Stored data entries
_ _ _ _ _

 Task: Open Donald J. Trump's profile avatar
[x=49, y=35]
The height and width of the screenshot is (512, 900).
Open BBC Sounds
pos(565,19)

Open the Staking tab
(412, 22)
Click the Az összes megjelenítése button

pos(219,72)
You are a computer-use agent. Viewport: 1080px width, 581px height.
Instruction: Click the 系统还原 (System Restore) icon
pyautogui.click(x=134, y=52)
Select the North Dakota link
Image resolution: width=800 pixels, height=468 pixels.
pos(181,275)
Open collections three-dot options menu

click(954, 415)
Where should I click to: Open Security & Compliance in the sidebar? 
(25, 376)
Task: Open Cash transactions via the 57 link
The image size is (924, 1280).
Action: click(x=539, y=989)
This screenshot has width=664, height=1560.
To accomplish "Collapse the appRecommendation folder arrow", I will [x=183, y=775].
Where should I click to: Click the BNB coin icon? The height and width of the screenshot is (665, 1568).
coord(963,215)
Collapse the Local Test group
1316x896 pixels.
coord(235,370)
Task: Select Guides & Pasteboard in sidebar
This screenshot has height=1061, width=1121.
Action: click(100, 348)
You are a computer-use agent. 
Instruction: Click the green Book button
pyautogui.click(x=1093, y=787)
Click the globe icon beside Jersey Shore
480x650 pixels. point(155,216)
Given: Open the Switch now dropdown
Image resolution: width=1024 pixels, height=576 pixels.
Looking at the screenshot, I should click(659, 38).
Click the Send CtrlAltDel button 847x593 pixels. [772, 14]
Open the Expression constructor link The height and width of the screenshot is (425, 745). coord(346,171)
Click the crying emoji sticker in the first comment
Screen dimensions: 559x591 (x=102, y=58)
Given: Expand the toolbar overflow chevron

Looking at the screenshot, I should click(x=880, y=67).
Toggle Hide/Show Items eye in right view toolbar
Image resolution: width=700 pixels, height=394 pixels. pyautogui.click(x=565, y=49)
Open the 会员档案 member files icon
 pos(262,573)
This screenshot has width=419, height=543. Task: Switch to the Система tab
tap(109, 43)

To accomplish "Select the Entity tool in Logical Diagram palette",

_ _ _ _ _

Exercise aim
Your task for the entries above: copy exactly the span starting with the line with "Instruction: Click the 系统还原" and going on through the line with "Task: Open Cash transactions via the 57 link", both lines included, and nothing else.

Exercise answer
Instruction: Click the 系统还原 (System Restore) icon
pyautogui.click(x=134, y=52)
Select the North Dakota link
Image resolution: width=800 pixels, height=468 pixels.
pos(181,275)
Open collections three-dot options menu

click(954, 415)
Where should I click to: Open Security & Compliance in the sidebar? 
(25, 376)
Task: Open Cash transactions via the 57 link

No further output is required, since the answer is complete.